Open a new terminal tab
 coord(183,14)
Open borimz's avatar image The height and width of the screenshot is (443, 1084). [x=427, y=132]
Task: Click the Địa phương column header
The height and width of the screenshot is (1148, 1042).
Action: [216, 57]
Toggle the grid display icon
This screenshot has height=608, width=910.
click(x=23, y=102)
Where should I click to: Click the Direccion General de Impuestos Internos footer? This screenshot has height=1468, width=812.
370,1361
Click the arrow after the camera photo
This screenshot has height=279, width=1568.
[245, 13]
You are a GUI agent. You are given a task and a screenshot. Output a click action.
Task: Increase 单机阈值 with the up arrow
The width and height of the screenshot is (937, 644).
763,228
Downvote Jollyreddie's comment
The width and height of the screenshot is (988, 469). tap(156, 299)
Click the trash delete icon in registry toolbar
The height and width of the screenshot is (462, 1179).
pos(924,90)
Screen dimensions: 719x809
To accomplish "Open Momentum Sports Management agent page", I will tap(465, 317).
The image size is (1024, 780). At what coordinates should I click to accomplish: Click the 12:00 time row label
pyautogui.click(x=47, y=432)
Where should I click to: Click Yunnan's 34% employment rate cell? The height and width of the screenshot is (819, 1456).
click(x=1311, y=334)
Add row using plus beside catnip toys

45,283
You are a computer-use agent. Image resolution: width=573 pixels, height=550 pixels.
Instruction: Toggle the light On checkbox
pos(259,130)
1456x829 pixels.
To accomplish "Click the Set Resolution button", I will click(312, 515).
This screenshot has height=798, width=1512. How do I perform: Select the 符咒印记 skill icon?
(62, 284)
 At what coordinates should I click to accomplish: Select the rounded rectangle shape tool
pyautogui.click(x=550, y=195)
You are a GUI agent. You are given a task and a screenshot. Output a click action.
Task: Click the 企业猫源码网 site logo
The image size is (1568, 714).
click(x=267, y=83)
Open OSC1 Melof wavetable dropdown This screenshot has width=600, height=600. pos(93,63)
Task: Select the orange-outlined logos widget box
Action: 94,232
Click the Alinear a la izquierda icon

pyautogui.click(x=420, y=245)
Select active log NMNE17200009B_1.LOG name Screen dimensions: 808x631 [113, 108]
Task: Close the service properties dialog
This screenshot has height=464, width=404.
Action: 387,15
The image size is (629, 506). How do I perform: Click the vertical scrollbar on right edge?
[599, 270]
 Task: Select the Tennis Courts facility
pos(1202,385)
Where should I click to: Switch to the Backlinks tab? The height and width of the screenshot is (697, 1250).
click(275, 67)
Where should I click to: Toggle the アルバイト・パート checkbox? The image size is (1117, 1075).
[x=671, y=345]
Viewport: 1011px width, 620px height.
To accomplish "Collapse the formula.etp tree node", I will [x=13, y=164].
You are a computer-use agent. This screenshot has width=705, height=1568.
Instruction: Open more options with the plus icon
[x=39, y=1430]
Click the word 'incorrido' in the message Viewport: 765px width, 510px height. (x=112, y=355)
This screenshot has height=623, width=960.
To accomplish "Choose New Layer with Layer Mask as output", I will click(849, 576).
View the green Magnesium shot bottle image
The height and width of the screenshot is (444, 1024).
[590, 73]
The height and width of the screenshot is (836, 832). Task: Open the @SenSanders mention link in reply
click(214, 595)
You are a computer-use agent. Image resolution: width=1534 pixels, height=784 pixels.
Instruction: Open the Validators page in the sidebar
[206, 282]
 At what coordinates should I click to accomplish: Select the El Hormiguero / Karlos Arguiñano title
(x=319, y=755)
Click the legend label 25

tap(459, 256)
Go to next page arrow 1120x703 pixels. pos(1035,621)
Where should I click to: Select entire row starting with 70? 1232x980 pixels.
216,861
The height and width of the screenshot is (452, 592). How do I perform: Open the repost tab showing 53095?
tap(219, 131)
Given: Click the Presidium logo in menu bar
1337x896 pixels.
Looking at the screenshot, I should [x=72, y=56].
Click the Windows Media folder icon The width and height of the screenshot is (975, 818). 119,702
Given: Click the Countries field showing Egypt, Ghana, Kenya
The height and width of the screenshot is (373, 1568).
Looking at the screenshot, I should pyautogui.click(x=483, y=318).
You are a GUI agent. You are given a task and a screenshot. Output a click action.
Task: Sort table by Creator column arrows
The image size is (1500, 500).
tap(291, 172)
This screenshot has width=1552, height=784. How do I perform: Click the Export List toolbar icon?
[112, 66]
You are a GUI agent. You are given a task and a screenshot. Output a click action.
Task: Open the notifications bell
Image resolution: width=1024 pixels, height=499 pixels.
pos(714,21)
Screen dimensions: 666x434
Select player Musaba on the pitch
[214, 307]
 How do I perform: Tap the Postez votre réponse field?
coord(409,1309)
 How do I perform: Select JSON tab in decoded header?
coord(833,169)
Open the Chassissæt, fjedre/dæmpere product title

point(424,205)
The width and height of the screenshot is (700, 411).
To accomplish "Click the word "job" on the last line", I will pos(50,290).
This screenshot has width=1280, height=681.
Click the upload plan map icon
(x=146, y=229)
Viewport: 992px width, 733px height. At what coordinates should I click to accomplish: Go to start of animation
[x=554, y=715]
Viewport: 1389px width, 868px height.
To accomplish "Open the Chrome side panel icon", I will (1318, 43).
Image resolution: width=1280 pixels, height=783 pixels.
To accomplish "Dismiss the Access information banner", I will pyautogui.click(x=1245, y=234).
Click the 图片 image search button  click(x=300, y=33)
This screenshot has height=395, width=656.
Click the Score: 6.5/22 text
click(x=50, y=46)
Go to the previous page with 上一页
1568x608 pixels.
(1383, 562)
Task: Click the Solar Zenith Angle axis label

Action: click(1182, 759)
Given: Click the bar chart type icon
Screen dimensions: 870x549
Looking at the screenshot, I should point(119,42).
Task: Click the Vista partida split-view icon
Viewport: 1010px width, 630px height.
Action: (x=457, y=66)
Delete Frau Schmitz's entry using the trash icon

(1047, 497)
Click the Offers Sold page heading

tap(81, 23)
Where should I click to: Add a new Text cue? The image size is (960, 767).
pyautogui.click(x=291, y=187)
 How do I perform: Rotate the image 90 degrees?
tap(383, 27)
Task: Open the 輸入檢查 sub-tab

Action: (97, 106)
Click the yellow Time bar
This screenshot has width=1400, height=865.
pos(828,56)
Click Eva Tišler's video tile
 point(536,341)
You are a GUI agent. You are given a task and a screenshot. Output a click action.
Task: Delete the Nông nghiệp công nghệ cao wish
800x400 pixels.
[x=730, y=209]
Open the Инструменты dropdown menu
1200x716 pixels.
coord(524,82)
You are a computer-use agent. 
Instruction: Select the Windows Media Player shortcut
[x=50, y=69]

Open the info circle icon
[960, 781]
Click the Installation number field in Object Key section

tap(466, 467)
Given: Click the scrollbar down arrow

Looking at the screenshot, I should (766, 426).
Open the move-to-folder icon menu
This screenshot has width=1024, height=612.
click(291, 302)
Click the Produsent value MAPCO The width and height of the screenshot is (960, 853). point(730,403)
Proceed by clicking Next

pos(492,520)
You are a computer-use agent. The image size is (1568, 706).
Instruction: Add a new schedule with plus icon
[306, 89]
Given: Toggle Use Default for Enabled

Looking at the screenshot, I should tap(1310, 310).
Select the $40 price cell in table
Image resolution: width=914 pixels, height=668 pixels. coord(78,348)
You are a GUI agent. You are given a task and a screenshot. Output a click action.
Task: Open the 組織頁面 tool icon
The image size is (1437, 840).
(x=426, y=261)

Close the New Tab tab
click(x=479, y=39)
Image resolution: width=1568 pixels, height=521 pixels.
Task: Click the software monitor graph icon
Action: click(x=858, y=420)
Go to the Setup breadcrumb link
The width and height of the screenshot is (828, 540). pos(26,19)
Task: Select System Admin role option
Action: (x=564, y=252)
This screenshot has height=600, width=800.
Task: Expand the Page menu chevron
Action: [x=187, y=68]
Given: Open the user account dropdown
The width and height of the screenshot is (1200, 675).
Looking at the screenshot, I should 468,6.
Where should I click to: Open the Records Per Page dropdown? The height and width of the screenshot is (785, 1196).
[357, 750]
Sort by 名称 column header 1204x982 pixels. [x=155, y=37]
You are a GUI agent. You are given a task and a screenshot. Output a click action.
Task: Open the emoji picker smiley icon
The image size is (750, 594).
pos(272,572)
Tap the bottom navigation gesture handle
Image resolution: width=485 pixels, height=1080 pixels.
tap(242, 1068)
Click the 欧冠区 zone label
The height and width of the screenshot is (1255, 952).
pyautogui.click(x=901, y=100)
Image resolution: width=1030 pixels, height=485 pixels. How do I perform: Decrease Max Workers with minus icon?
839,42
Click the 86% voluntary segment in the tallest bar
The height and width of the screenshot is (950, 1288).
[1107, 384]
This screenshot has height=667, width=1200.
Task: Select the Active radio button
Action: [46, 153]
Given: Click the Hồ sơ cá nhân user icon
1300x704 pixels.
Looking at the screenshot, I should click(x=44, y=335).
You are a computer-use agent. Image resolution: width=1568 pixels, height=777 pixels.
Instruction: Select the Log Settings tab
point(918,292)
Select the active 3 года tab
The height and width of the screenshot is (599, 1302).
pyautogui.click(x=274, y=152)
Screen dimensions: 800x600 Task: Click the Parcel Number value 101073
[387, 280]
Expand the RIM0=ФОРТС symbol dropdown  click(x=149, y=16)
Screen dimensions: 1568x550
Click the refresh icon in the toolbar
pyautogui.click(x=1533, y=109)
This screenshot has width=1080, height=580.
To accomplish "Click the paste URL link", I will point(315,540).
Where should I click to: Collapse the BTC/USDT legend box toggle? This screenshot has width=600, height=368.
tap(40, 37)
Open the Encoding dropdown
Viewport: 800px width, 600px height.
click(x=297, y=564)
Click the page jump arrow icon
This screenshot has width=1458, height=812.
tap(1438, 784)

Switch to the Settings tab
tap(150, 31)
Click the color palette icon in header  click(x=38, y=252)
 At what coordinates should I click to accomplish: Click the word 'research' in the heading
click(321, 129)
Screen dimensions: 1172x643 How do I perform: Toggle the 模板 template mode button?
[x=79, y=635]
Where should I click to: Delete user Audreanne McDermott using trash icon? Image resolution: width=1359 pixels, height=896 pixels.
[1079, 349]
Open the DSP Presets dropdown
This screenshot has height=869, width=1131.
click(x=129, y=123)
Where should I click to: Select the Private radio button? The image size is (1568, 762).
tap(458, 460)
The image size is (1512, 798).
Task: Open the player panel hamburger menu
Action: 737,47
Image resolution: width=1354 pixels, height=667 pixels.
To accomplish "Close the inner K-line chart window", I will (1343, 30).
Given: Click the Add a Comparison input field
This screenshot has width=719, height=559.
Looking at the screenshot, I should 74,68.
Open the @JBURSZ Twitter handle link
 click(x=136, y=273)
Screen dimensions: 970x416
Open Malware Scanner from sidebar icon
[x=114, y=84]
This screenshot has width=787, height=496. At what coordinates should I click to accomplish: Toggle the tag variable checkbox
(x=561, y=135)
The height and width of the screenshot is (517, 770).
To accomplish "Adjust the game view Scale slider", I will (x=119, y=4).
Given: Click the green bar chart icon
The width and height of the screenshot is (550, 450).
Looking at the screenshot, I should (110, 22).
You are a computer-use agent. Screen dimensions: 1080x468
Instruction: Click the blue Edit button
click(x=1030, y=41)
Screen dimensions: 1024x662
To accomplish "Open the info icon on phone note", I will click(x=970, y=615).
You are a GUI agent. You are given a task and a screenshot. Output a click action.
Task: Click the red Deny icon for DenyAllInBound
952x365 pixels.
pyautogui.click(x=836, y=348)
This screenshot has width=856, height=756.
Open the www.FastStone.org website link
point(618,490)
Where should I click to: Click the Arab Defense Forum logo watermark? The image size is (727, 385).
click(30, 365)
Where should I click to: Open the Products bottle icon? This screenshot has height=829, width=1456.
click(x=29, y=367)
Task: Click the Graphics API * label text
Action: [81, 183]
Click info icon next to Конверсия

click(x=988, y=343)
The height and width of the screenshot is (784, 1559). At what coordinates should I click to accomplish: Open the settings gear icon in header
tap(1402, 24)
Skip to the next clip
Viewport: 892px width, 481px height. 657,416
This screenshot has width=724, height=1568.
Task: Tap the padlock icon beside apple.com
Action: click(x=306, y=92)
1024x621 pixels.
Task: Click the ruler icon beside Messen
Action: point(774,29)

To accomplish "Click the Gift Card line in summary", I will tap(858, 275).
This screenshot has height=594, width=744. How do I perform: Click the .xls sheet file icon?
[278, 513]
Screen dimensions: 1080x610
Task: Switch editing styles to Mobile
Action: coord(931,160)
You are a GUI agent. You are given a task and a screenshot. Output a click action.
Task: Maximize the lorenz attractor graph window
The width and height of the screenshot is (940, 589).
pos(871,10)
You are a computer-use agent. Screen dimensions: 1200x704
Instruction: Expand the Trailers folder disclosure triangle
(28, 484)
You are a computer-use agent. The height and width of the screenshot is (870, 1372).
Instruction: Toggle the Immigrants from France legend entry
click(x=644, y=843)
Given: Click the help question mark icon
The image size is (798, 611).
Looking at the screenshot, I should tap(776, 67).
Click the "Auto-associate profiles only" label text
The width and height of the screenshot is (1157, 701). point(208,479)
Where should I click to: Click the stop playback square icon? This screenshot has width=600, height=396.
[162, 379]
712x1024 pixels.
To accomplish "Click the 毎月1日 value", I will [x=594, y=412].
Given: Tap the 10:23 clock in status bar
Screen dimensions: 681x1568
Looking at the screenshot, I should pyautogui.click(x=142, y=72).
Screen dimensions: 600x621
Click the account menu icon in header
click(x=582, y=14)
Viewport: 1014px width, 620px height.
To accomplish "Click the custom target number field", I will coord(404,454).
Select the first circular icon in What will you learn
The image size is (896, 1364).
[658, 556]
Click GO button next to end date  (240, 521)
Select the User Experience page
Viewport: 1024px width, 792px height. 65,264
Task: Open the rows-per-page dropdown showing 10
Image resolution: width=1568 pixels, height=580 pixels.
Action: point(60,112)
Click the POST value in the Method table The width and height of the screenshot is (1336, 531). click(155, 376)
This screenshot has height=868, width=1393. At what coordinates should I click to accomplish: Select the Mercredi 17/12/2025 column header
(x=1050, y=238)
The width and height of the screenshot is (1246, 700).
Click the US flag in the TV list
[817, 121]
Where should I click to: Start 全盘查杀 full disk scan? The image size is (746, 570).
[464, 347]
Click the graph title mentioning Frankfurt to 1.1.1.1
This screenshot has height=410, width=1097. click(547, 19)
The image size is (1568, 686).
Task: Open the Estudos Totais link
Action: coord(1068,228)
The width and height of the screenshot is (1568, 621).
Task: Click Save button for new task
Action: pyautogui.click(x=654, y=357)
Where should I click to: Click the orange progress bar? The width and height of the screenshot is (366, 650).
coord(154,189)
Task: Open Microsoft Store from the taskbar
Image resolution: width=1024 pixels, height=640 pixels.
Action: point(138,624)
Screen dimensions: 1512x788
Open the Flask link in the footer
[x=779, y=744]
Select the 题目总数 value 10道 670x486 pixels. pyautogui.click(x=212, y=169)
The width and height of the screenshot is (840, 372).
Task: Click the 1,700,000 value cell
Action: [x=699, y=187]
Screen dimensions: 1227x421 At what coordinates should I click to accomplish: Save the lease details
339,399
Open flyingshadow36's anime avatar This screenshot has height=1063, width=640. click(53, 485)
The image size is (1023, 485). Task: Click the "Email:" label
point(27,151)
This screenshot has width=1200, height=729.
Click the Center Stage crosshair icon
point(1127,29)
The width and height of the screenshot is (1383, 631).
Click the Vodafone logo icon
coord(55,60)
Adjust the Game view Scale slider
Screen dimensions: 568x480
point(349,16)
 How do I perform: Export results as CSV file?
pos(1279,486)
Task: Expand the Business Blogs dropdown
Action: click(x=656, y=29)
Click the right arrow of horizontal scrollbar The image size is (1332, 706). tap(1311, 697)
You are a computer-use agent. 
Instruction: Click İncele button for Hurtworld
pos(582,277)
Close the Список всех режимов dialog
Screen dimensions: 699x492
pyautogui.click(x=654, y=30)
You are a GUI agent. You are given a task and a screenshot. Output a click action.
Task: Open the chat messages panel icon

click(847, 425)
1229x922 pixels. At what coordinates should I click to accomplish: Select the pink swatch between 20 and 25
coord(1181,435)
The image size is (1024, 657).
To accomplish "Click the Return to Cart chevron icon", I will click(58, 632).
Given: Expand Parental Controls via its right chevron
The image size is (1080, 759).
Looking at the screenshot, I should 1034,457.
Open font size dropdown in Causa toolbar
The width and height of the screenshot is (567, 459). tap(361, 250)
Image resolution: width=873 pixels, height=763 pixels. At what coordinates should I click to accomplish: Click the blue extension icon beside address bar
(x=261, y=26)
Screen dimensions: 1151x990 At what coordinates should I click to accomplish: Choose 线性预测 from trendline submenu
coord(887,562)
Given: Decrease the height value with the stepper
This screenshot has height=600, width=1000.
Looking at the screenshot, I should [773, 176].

----

BRIEF:
Taking the entries above, restate exactly those lines that fall between the line with "Click info icon next to Конверсия" and the line with "Screen dimensions: 600x621", keeping both of those lines too.

OUTPUT FOR THIS TASK:
Click info icon next to Конверсия

click(x=988, y=343)
The height and width of the screenshot is (784, 1559). At what coordinates should I click to accomplish: Open the settings gear icon in header
tap(1402, 24)
Skip to the next clip
Viewport: 892px width, 481px height. 657,416
This screenshot has width=724, height=1568.
Task: Tap the padlock icon beside apple.com
Action: click(x=306, y=92)
1024x621 pixels.
Task: Click the ruler icon beside Messen
Action: point(774,29)

To accomplish "Click the Gift Card line in summary", I will tap(858, 275).
This screenshot has height=594, width=744. How do I perform: Click the .xls sheet file icon?
[278, 513]
Screen dimensions: 1080x610
Task: Switch editing styles to Mobile
Action: coord(931,160)
You are a GUI agent. You are given a task and a screenshot. Output a click action.
Task: Maximize the lorenz attractor graph window
The width and height of the screenshot is (940, 589).
pos(871,10)
You are a computer-use agent. Screen dimensions: 1200x704
Instruction: Expand the Trailers folder disclosure triangle
(28, 484)
You are a computer-use agent. The height and width of the screenshot is (870, 1372).
Instruction: Toggle the Immigrants from France legend entry
click(x=644, y=843)
Given: Click the help question mark icon
The image size is (798, 611).
Looking at the screenshot, I should tap(776, 67).
Click the "Auto-associate profiles only" label text
The width and height of the screenshot is (1157, 701). point(208,479)
Where should I click to: Click the stop playback square icon? This screenshot has width=600, height=396.
[162, 379]
712x1024 pixels.
To accomplish "Click the 毎月1日 value", I will [x=594, y=412].
Given: Tap the 10:23 clock in status bar
Screen dimensions: 681x1568
Looking at the screenshot, I should pyautogui.click(x=142, y=72).
Screen dimensions: 600x621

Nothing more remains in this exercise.